S:t Sigfrids Officium – Celebrimus karissimi
Ensemble Gemma/Karin Strinnholm Lagergren
Johannes Geworkian Hellman (hurdy-gurdy)
rec. 2019, Hemmesjö New Church, Sweden
Texts and translations included
STERLING CDA1840-2 
Saints – people who were considered worthy of veneration for their holiness or sanctity – have played a major role in the Christian church from early times. Part of the ecclesiastical year were days on which the life of a saint was celebrated. The fixed parts of the liturgy were extended by chants – antiphons and responsories – specifically connected to him or her, and especially the miracles which took place during his or her life. “This combination of recitation from the saint’s legend and chants about the saint is called an Office or historia. The celebration started already the night before at vespers, and ended with vespers on the next day, that is, on the saint’s day …” (booklet).
The Office or Historia which is performed here – or rather excerpts of it – is about St Sigfrid, known as Sigfrid of Sweden, who was a missionary-bishop during the first half of the 11th century. He is credited with the baptism of the first monarch of Sweden, Olof Skötkonung. A feature of the celebrations of saints is that many stories from their lives are undoubtedly legends. It is often hard to discern between historical facts and stories that are the product of fantasy by those who venerate him or her. In the booklet to the recording under review here, Per Stille, associate professor of Scandinavian languages at Linnaeus University in Växjö (the place where Sigfrid died), argues that the legend of Sigfrid’s life has been underappreciated as a historical source, and includes some historical facts about Sigfrid. Whereas it has been stated, for instance, that the Christianization of Sweden took place much later, newer research has revealed that Christianity was established in the early 11th century, and Sigfrid may have been active at the time.

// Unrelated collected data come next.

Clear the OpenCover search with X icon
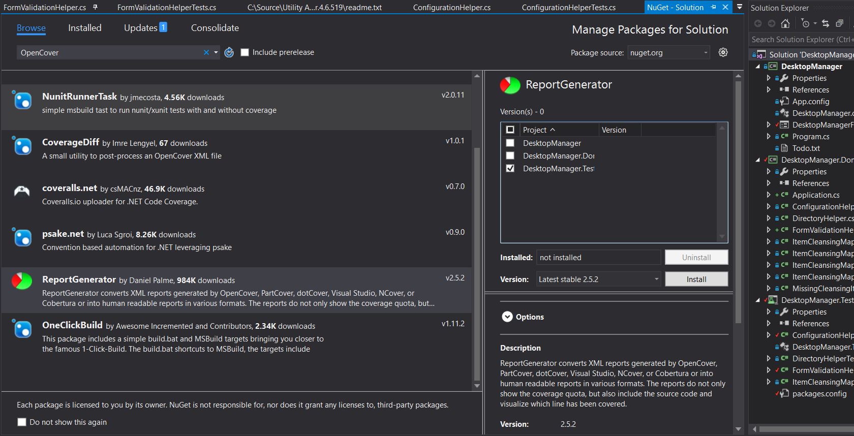854x436 pixels. pyautogui.click(x=206, y=52)
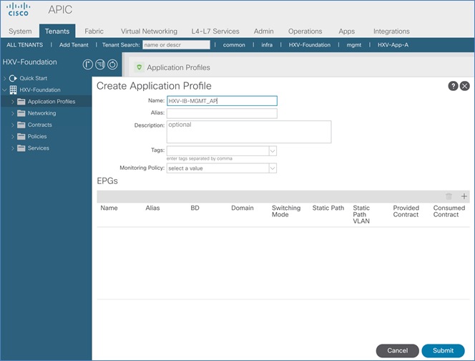Open the Tags dropdown
This screenshot has width=475, height=361.
(x=272, y=151)
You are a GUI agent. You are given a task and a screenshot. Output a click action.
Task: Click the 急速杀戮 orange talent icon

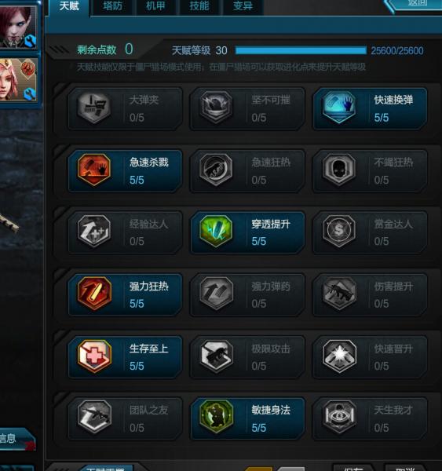click(94, 170)
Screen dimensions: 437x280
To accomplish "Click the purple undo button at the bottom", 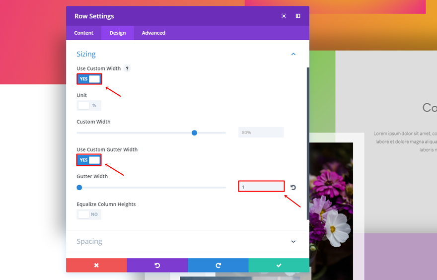I will pyautogui.click(x=157, y=265).
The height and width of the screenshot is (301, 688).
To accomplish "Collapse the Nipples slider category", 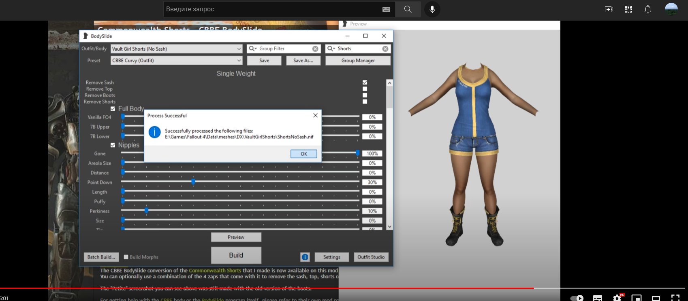I will 113,145.
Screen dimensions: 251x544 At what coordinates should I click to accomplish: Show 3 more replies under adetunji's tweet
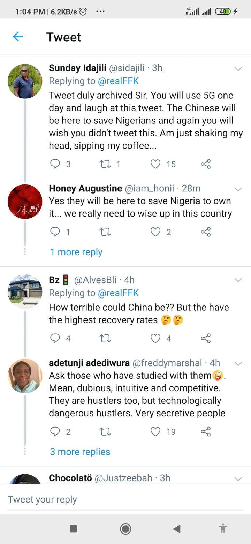coord(80,452)
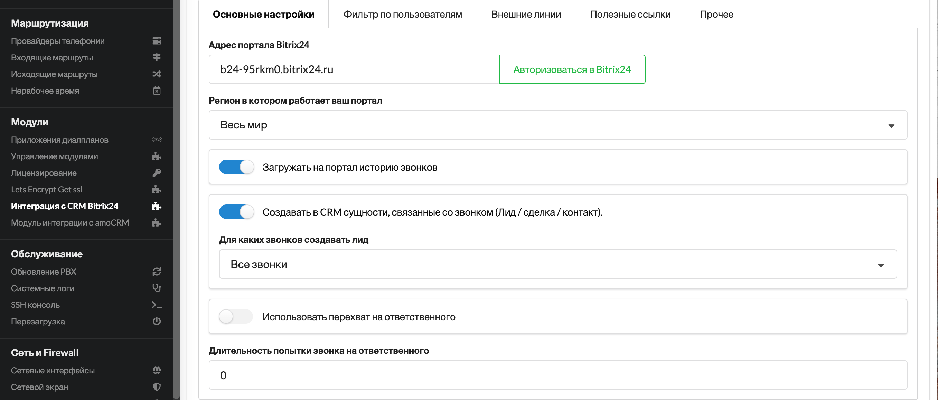Focus the Bitrix24 portal address field
This screenshot has width=938, height=400.
pyautogui.click(x=354, y=69)
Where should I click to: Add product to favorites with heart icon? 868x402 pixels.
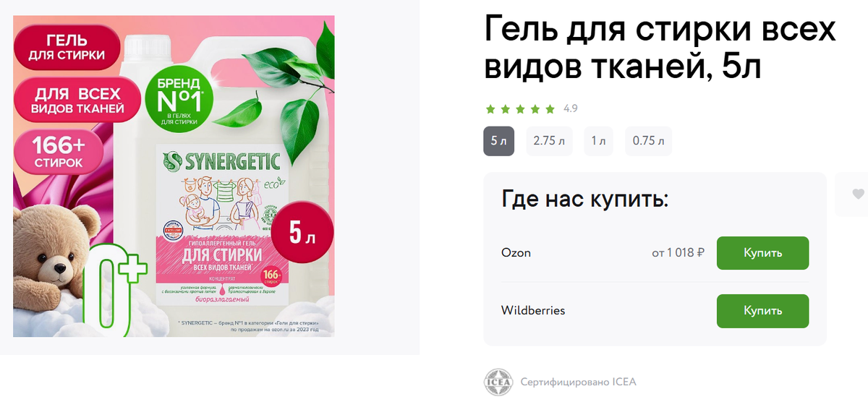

The 15th of February is Saint Sigfrid’s Day, and at that occasion the Office of St Sigfrid was performed. In the various chants the story of his life is told, but as we only get parts of the Office, it is not a complete account. One important element is a miracle. “The legend also relates how the people murder his nephews and associates, and lower their heads in a tub into a lake near the church (…). Through divine intervention the heads float up with a light shining over them; thus Sigfrid can find the heads of his murdered nephews.”
As no complete Office has been preserved from a particular time, the chants included here date from different eras, from the 13th to 16th centuries. Whereas the antiphons and responsories of the matins focus on the story of a saint’s life, the antiphons of lauds are about miracles that have taken place after the death of the saint, and are connected to him or her. The recording does not follow a strict liturgical order. Not all the chants are on original music; in some cases we have to do with adaptions from other chants.
In their way of singing the ensemble attempts to reconstruct the performance practice of the Middle Ages; the Latin pronunciation is based on what was common at the time in Sweden. However, the contributions of the hurdy-gurdy indicate that no attempt has been made to reconstruct an actual performance in ancient times. Apart from improvisations on some of the chants, in several items the singers are accompanied by the hurdy-gurdy, which is certainly not in line with how the chants were performed in the Middle Ages. It is rather meant “as a contribution to the whole through variation and dynamics.” I find that decision regrettable. The improvisations take also quite some time. I would have preferred a larger selection of chants.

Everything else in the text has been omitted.